Incorporation of antidepressant medications into perioperative pain management also has advantages that compliment analgesic techniques used in the elderly. In addition to their value as an analgesic, antidepressants improve a patient’s sense of well-being, reduces fatigue, and do not disrupt the normal sleep cycle55. Certain antidepressants (treatment of neuropathic pain characterized by damage/dysfunction of CNS and/or PNS) have become popular as a non-opioid medication in the treatment of postoperative pain as a multimodal component in combination with regional anesthesia55. Anxiolytics can be included in a multimodal perioperative pain management regimen. Pain can cause anxiety and, in turn, anxiety often exacerbates the perception of pain. Therefore, anxiolytics may provide a mechanism to break this cycle and indirectly help to relieve pain, in elderly patients, in combination with regional anesthesia/analgesia55. Other non-opioid analgesic adjuvants that can be used for postoparerative pain relief, are clonidine, dexmetomidine, neostigmine and adenosine58.Further research is necessary to establish their clinical efficacy in geriatric surgical population.

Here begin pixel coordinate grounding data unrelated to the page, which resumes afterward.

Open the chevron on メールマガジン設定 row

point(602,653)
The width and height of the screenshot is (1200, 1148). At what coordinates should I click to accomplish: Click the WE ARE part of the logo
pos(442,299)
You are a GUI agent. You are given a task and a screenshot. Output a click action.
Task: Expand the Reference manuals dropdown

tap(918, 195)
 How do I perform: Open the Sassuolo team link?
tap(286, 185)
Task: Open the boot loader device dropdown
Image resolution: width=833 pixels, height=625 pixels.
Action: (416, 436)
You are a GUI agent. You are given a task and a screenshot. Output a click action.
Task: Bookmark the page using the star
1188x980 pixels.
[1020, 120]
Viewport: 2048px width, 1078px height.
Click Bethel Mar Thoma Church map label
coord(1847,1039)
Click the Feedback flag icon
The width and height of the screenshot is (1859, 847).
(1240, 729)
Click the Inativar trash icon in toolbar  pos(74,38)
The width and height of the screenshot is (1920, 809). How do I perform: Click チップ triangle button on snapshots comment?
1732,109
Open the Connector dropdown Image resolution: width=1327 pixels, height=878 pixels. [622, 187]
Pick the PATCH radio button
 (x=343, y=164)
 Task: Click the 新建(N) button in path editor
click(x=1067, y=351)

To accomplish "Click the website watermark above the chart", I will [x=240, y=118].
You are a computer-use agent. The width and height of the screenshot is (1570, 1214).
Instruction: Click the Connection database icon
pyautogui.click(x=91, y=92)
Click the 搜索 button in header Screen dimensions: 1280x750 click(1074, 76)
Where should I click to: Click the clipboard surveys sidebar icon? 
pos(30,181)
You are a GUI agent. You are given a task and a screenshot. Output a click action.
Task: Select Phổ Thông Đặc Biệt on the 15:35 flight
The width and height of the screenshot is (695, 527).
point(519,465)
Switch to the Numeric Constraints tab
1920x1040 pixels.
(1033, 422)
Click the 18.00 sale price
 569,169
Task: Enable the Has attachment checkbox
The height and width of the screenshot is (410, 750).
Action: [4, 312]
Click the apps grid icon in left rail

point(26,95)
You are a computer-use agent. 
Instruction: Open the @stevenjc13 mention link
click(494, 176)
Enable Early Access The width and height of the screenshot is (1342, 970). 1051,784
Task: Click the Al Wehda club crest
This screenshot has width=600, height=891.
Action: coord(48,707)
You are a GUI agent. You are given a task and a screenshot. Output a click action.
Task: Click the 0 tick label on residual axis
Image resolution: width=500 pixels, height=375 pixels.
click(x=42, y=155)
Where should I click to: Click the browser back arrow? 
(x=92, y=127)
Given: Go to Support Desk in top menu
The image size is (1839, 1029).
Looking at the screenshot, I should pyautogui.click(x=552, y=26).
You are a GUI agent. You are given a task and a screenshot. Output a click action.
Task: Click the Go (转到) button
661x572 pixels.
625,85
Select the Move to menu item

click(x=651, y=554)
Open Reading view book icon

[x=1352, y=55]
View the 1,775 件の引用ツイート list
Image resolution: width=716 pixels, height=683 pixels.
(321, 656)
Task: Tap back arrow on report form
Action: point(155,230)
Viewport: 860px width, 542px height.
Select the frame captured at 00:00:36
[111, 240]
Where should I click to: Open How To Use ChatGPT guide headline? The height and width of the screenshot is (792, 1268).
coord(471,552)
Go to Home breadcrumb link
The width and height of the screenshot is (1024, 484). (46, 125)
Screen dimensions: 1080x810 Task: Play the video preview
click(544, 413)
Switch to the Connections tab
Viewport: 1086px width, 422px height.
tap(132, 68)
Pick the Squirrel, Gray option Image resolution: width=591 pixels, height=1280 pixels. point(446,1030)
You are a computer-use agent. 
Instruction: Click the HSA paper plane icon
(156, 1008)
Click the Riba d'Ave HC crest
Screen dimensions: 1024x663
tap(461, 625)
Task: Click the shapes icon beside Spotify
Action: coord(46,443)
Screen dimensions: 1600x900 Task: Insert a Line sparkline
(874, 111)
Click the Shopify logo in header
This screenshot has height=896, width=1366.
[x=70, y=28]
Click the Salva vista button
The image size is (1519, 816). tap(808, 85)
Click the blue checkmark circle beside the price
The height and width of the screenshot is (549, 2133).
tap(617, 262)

In our days, pain care providers have a variety of choices of analgesic pharmacotherapy and techniques to choose from, in order to provide adequate postoperative pain relief for the geriatric surgical patient. However, many factors should be takeninto account before deciding on the type of pain therapy, such as the physiological changes of aging, the drug dosing, the drug toxicity, the altered pain perception, the need to individualize pain assessment tools and the frequent incidences of depression and altered cognition on painful states. Perhaps the greatest challenge of postoperative pain management in the elderly is the education of clinicians on the need to adjust their approach to pain management, in this special population. Pain management therapy, including multimodal analgesia, along with regional anesthesia, may help reduce the risk of negative influences in the elderly patient. Analgesic techniques that provide optimal pain control and low side effect profiles with minimal opioid exposure should always be considered for elderly patients and especially for cognitively impaired patients. Improvements in analgesic efficacy with regional anesthesia may attenuate patho-physiological surgical responses, reduce the length of hospitalization, and accelerate patient rehabilitation and recovery. Careful monitoring and frequent assessment remain a priority. Confusional states often develop insidiously in elders following surgery, and frequently is undetected without careful assessment. Additionally, performing minimal invasive surgery can decrease surgical stress, the need for analgesics and contributes to early mobilization, alimentation and to reduced mortality in the geriatric surgical population.